Źródło: https://finanse.wp.pl/palmolive-pod-ostrzalem-za-reklame-na-przystankach-oczyszcza-jak-stary-koc-6440702935443585a
  • Veclaim – „made in Poland” z importu
Marka Jessiki Mercedes reklamowała swoje ubrania jako szyte w Polsce z organicznej bawełny. W rzeczywistości część pochodziła z Azji, a w Polsce jedynie zmieniano metki.
Źródło: https://raportcsr.pl/nabici-w-metke-nieetyczne-praktyki-marek-modowych/
  • Żywiec Zdrój – zielony storytelling?
Kampania #poStronieNatury promowała plastikowe butelki PET jako bardziej ekologiczne od szklanych. Choć technicznie dają się łatwiej przetwarzać, komunikat był uproszczony i nie uwzględniał pełnego wpływu plastiku na środowisko.
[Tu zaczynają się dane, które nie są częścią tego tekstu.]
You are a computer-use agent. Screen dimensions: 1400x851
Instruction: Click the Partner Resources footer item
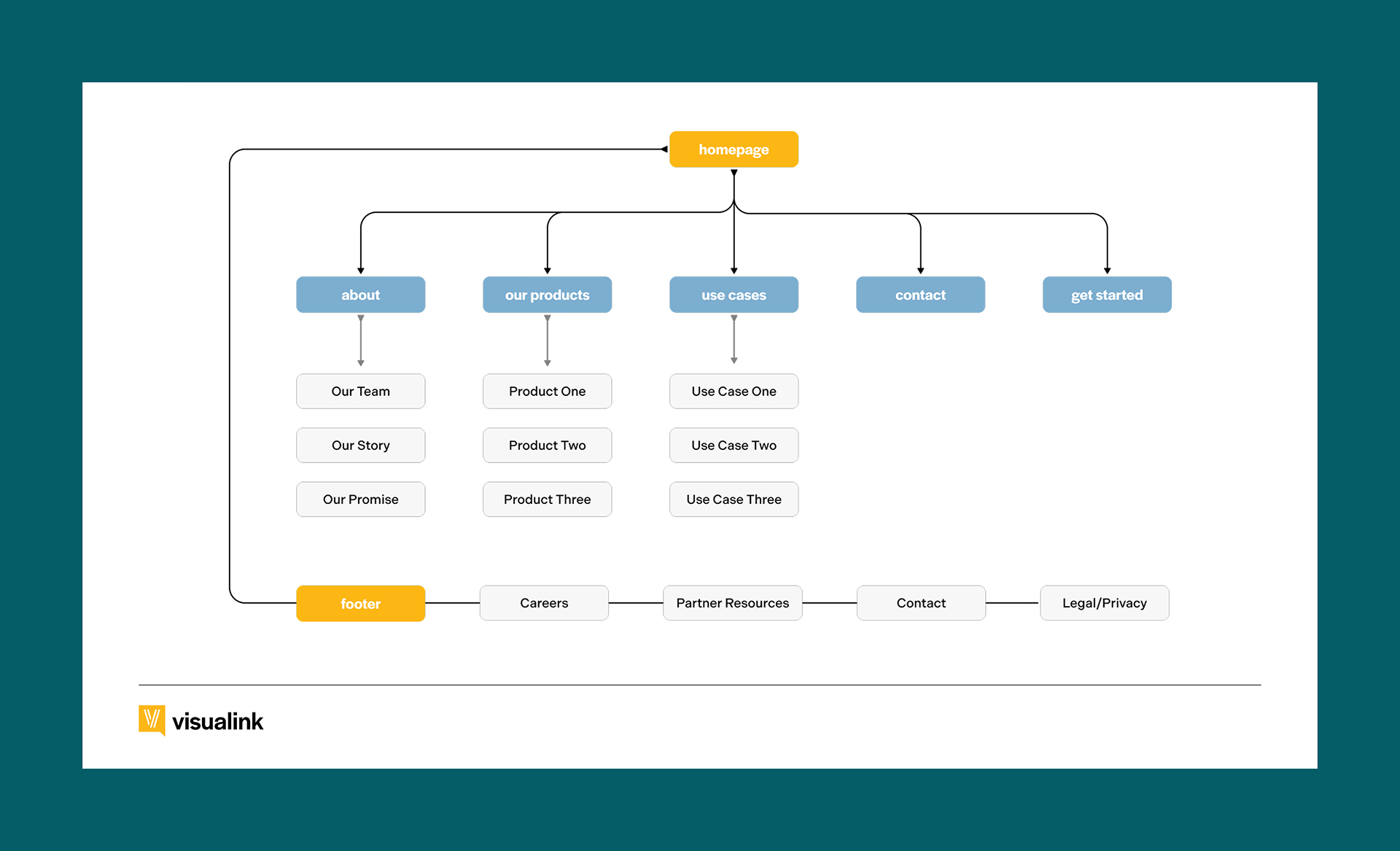point(732,602)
Źródło: https://wiadomosci.wp.pl/plastik-nie-jest-taki-zly-pogrom-kampanii-martyny-wojciechowskiej-i-zywiec-zdroj-6262696823539841a

Jak pokazują powyższe przykłady, nawet dobre intencje mogą obrócić się przeciwko marce, jeśli komunikacja jest powierzchowna lub nieautentyczna. Konsumenci coraz skuteczniej wyłapują nieścisłości, a fałszywa ekonarracja potrafi wywołać więcej szkód niż brak komunikacji w ogóle. Dlatego warto przyjrzeć się kilku zasadom, które pomagają prowadzić zrównoważony marketing uczciwie, konsekwentnie i skutecznie. Co jest istotne?
Transparentność – podawaj konkretne dane, certyfikaty, źródła. Jeśli coś jest ekologiczne – wyjaśnij dlaczego.
Spójność – działania CSR i komunikacja marketingowa muszą iść w parze z realnymi zmianami w firmie.
Unikaj ogólników – hasła typu „naturalny” czy „przyjazny środowisku” bez pokazania dowodów budzą wątpliwości.
Weryfikacja i audyty – korzystaj z zewnętrznych ocen, np. ISO, EcoVadis, certyfikatów FSC, Fair Trade.
Edukacja, nie moralizowanie – zamiast przekonywać, że marka „ratuje planetę”, pokaż, jak realnie się zmienia i czego jeszcze się uczy.
W Agencji Reklamowej Maciaszczyk podchodzimy do tematu zrównoważonego marketingu odpowiedzialnie. Jesteśmy na ostatniej prostej przed publikacją naszego raportu ESG – dokumentu, który pokaże, jak działamy, jakie mamy cele i gdzie jeszcze widzimy miejsce na poprawę.
Pomagamy też naszym klientom projektować komunikację, która nie tylko przyciąga uwagę, ale buduje zaufanie. Ambitne cele są potrzebne – ale tylko wtedy, gdy stoją za nimi realne działania.